June to August was the rainiest in the U.K. in a century, while England, the country’s biggest wheat-growing area, capped its wettest year on record in 2012, according to the Met Office, the national weather forecaster. The U.K., the European Union’s third-largest wheat grower, harvested 13.26 million metric tons of the grain in 2012, down 13 percent from 2011, the Department for Environment, Food and Rural Affairs says.
“The appalling weather of 2012 has led to a financial black hole on Britain’s farms,” NFU President Peter Kendall said in a statement today. “As we enter 2013, many farmers are in areas under water or facing a double-whammy of huge feed bills for their livestock.”
Feed-wheat futures for May delivery surged 36 percent in 2012 on NYSE Liffe in London as rain cut British yields and droughts in the U.S. and Russia curbed global grain supplies.

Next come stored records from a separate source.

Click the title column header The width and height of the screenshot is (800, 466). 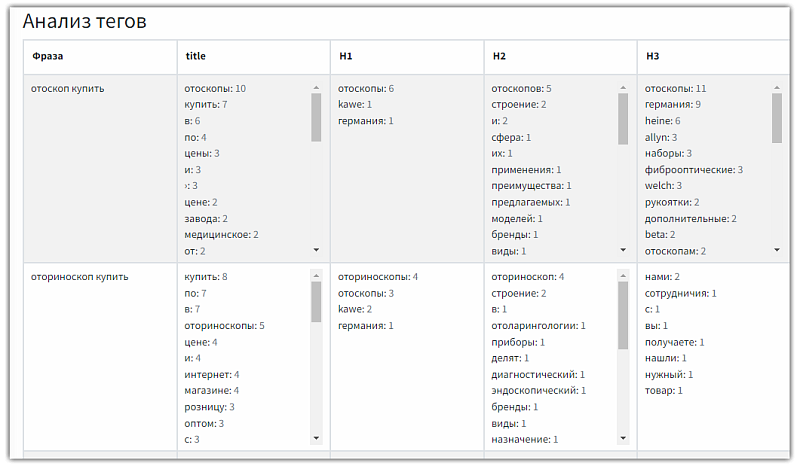coord(196,57)
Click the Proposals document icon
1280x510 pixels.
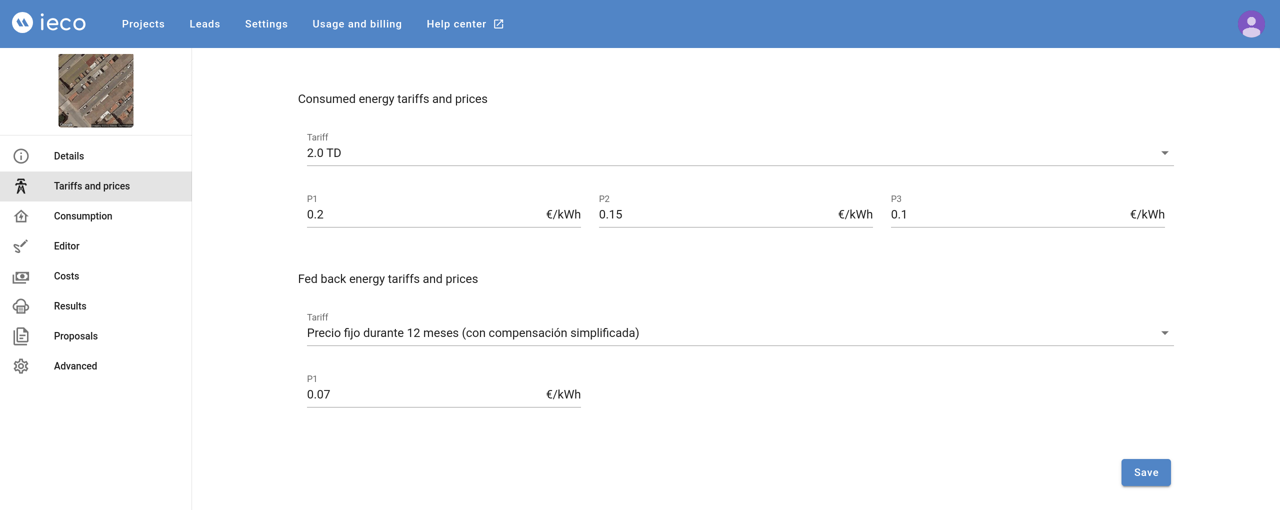(21, 336)
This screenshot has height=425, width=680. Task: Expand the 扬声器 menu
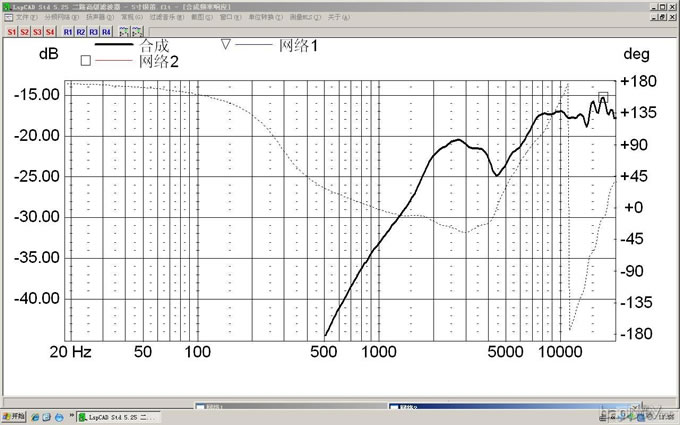(96, 17)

The contract touched an all-time high at 230 pounds on Nov. 28.
Total U.K. farm income was 5.57 billion pounds in 2011, up 24 percent from a year earlier, according to Defra, which hasn’t released figures for 2012.

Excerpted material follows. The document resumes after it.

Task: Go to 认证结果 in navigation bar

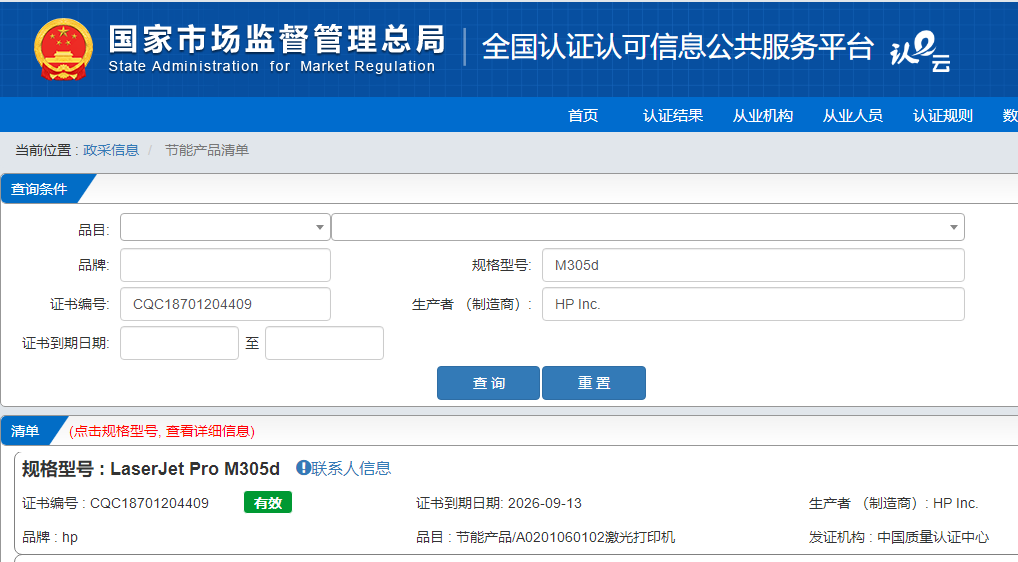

“Farm incomes in the U.K., taken at the aggregate level, are going to be down year on year, reflecting in part the higher costs we’ve incurred and higher feed bills,” NFU Chief Economist Phil Bicknell said in a telephone interview yesterday from Stoneleigh, England. Declining crop yields because of wet weather reduced national income by about 700 million pounds, while rising input costs, including for feed, trimmed 600 million pounds from farmers’ bottom lines, he said.
EU policy makers should work to ensure farmer payments are distributed more evenly among countries in the bloc as they discuss potential budget cuts and reforms to support programs under the Common Agricultural Policy, the NFU said.
“We have urged the U.K. government to help to make current, distorted markets work properly and to ensure our farmers are treated fairly,” Kendall said in the statement. “In years like 2012, it is very clear to see that the support farming receives from the CAP is an absolute lifeline to many farmers. If there is to be a reduction in these payments, it should take place evenly across Europe’s single market.”